With essays by David Miliband, Paul Mason, John Harris, Lisa Nandy, Vince Cable and more.

Once again the “new times” are associated with the ascendancy of the right. The financial crash of 2007-2008 – and the Great Recession and sovereign debt crises that were a consequence of it – were meant to have marked the end of an era of runaway “turbocapitalism”. It never came close to happening. The crash was a crisis of capitalism but not the crisis of capitalism. As Lenin observed, there is “no such thing as an absolutely hopeless situation” for capitalism, and so we discovered again. Instead, the greatest burden of the period of fiscal retrenchment that followed the crash was carried by the poorest in society, those most directly affected by austerity, and this in turn has contributed to a deepening distrust of elites and a wider crisis of governance.

Where are we now and in which direction are we heading?

Some of the contributors to this special issue believe that we have reached the end of the “neoliberal” era. I am more sceptical.
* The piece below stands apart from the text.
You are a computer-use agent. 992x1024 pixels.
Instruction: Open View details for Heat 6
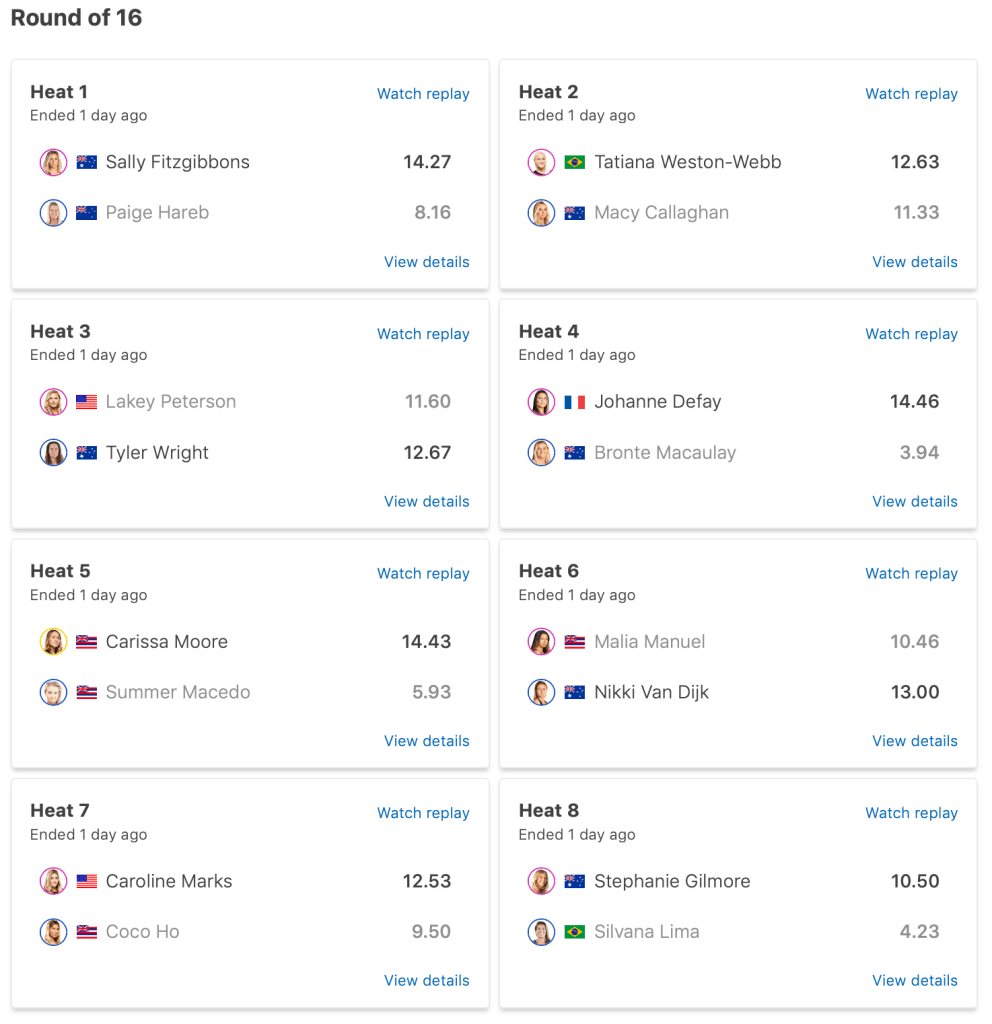914,741
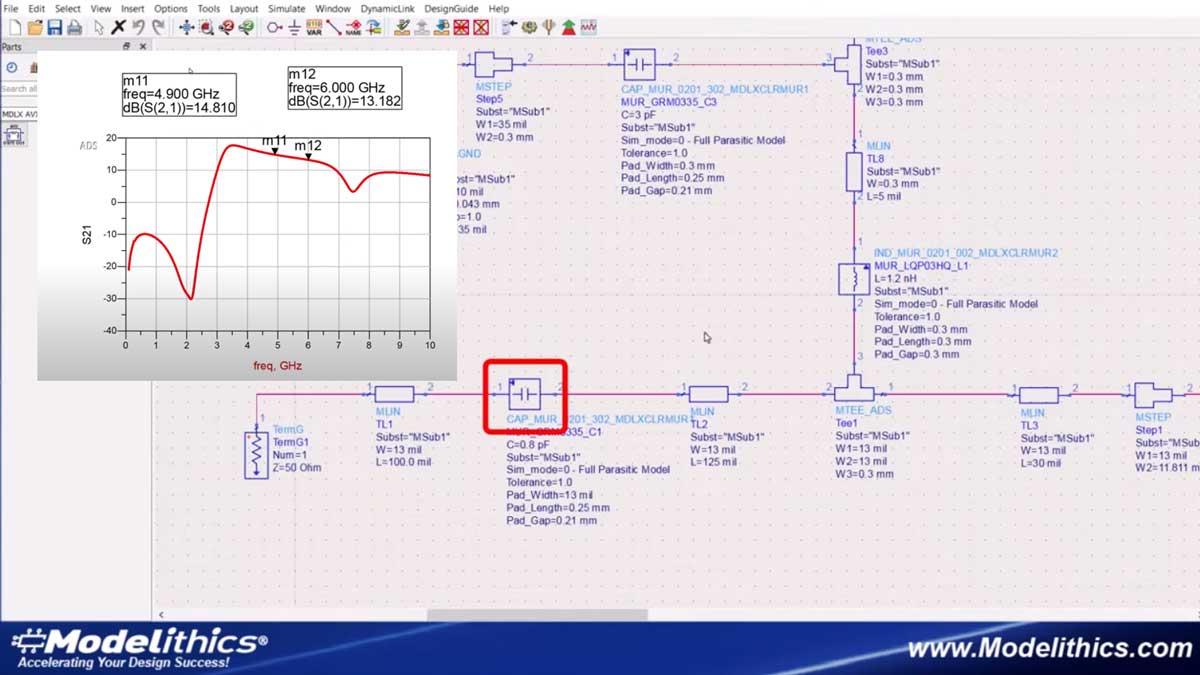
Task: Open the Simulate menu
Action: click(x=286, y=8)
In any event, the end of neoliberalism, however you define it, will not lead to a social-democratic revival: it looks as if, in many Western countries, we are entering an age in which centre-left parties cannot form ruling majorities, having leaked support to nationalists, populists and more radical alternatives.
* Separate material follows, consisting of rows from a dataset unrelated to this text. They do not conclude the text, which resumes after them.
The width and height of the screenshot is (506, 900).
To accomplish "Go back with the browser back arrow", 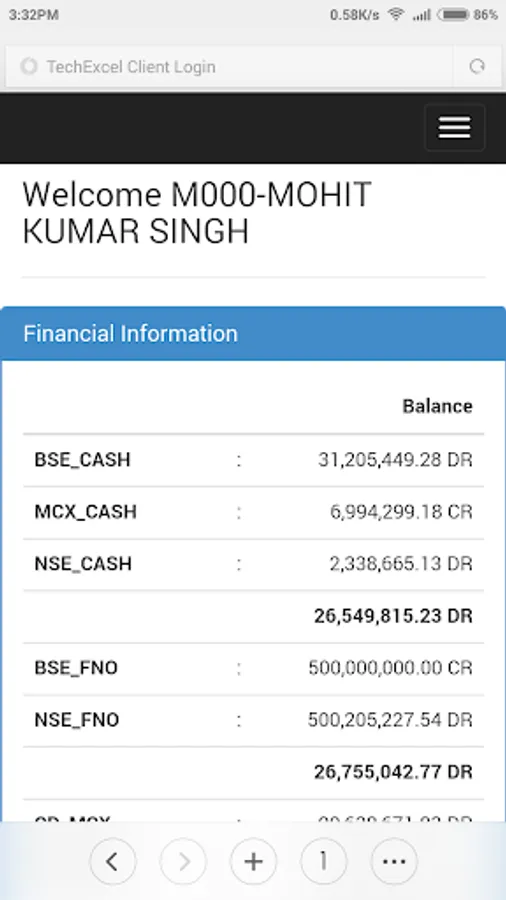I will coord(112,861).
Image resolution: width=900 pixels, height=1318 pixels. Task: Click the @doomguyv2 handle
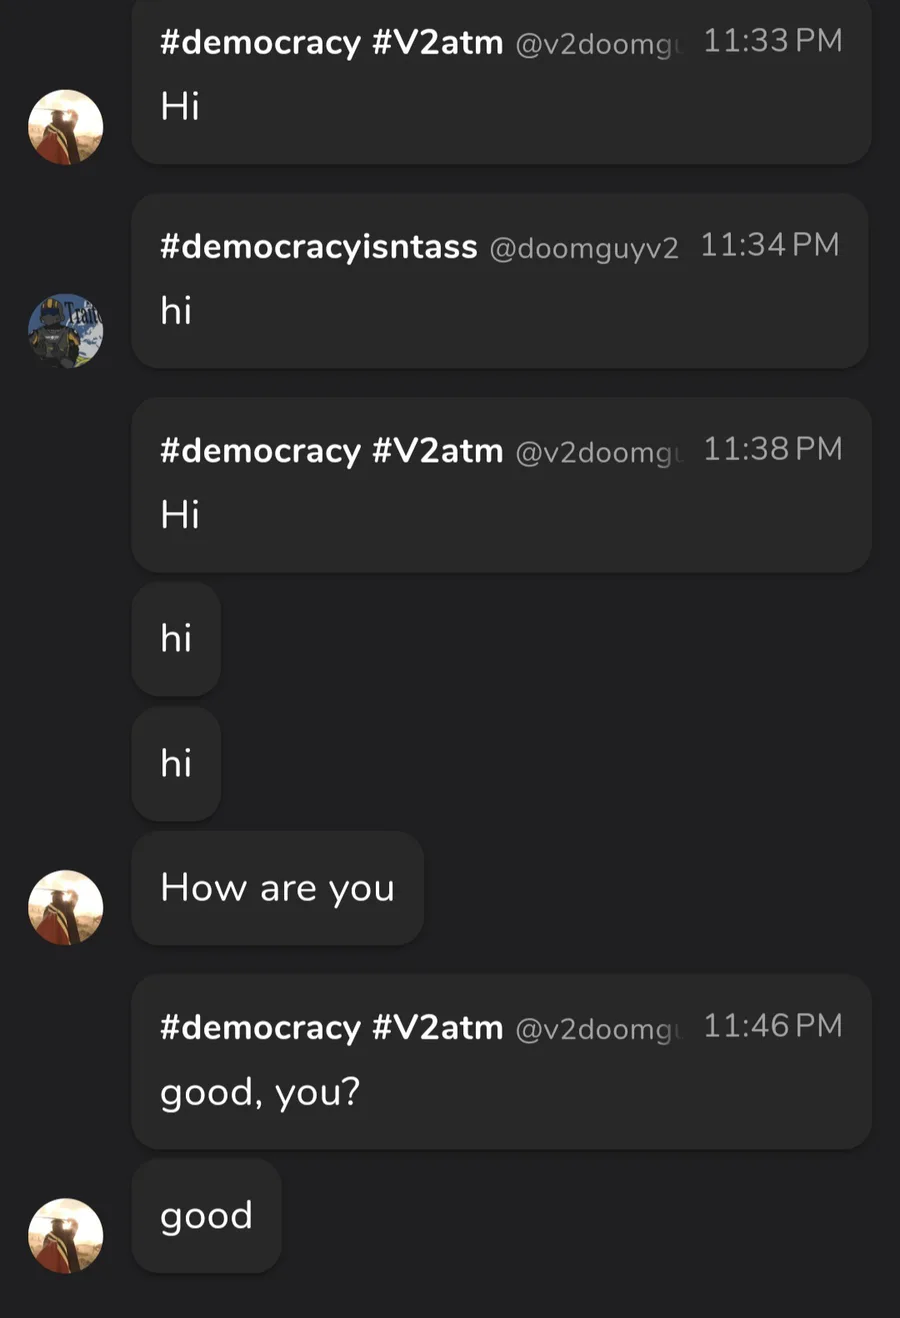click(x=583, y=248)
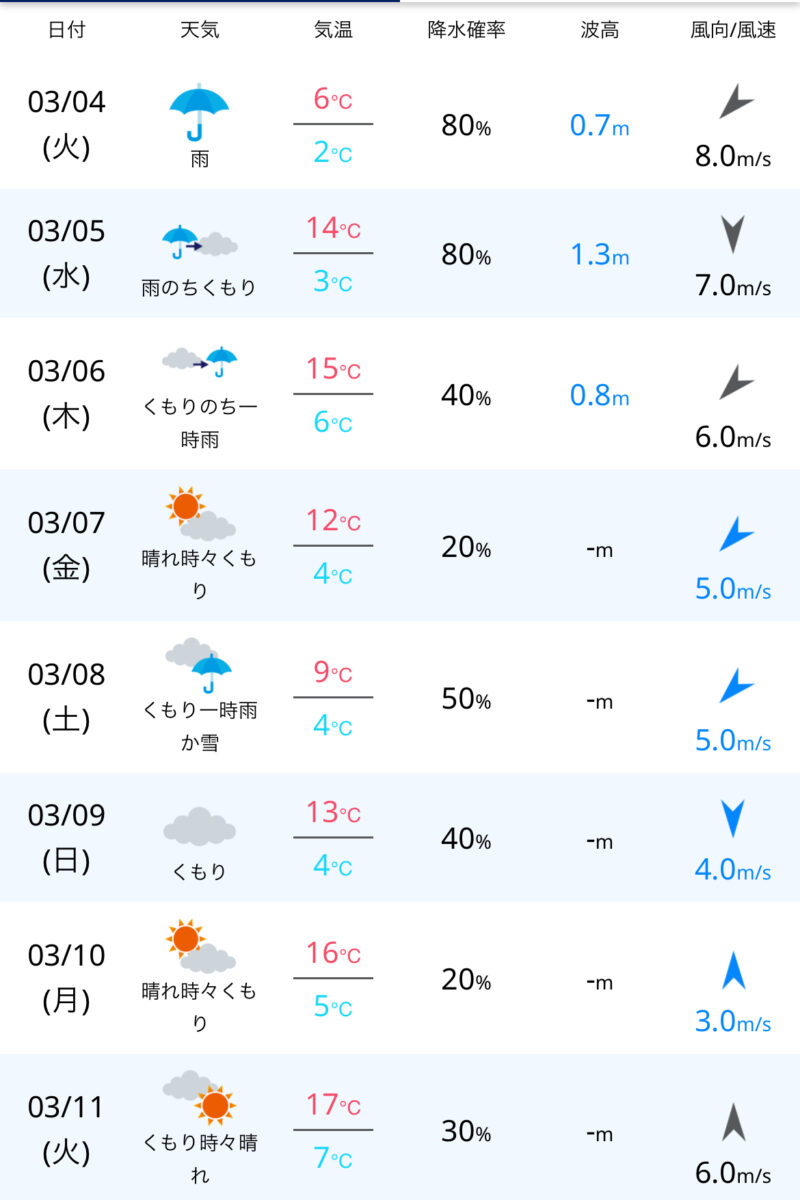Select the 降水確率 column header
The width and height of the screenshot is (800, 1200).
point(466,29)
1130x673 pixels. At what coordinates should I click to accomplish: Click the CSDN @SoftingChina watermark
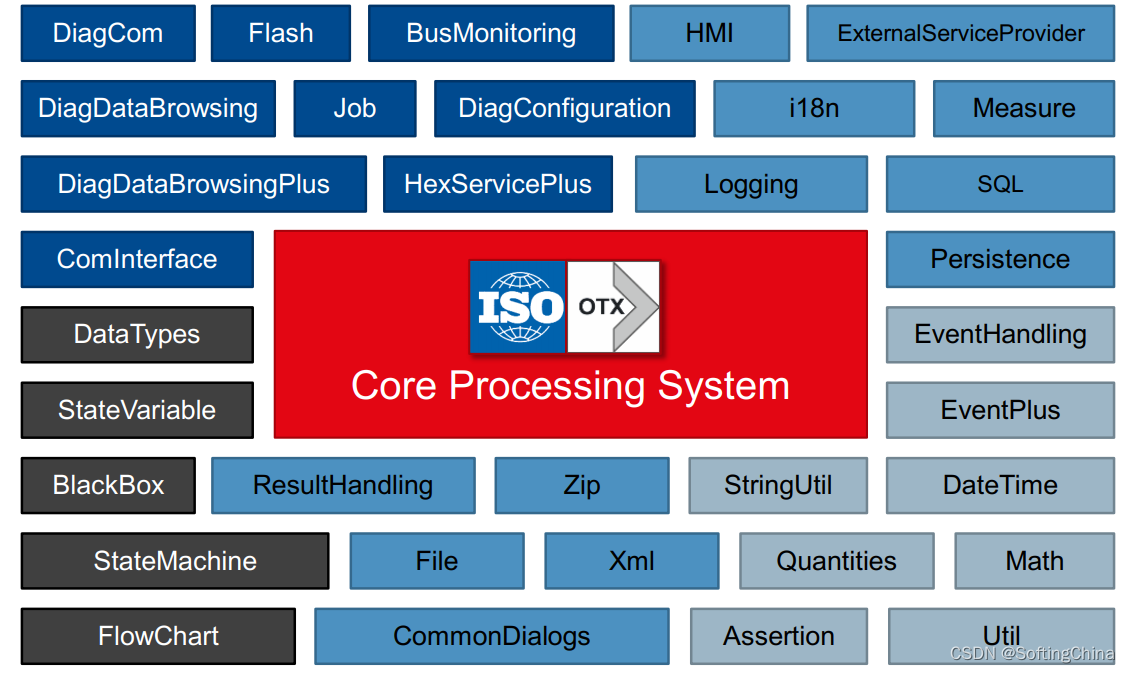click(x=1032, y=654)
Certainly the British Labour Party, riven by a war between its parliamentary representatives and much of its membership, is in a critical condition. At the same time, Jeremy Corbyn’s leadership has inspired a remarkable re-engagement with left-wing politics, even as his party slumps in the polls. His own views may seem frozen in time, but hundreds of thousands of people, many of them young graduates, have responded to his anti-austerity rhetoric, his candour and his shambolic, unspun style.

The EU referendum, in which as much as one-third of Labour supporters voted for Brexit, exposed another chasm in Labour – this time between educated metropolitan liberals and the more socially conservative white working class on whose loyalty the party has long depended. This no longer looks like a viable election-winning coalition, especially after the collapse of Labour in Scotland and the concomitant rise of nationalism in England.

In Marxism Today’s “New Times” issue of October 1988, Stuart Hall wrote: “The left seems not just displaced by Thatcherism, but disabled, flattened, becalmed by the very prospect of change; afraid of rooting itself in ‘the new’ and unable to make the leap of imagination required to engage the future.” Something similar could be said of the left today as it confronts Brexit, the disunities within the United Kingdom, and, in Theresa May, a prime minister who has indicated that she might be prepared to break with the orthodoxies of the past three decades.

The Labour leadership contest between Corbyn and Owen Smith was largely an exercise in nostalgia, both candidates seeking to revive policies that defined an era of mass production and working-class solidarity when Labour was strong. On matters such as immigration, digital disruption, the new gig economy or the power of networks, they had little to say. They proposed a politics of opposition – against austerity, against grammar schools. But what were they for? Neither man seemed capable of embracing the “leading edge of change” or of making the imaginative leap necessary to engage the future.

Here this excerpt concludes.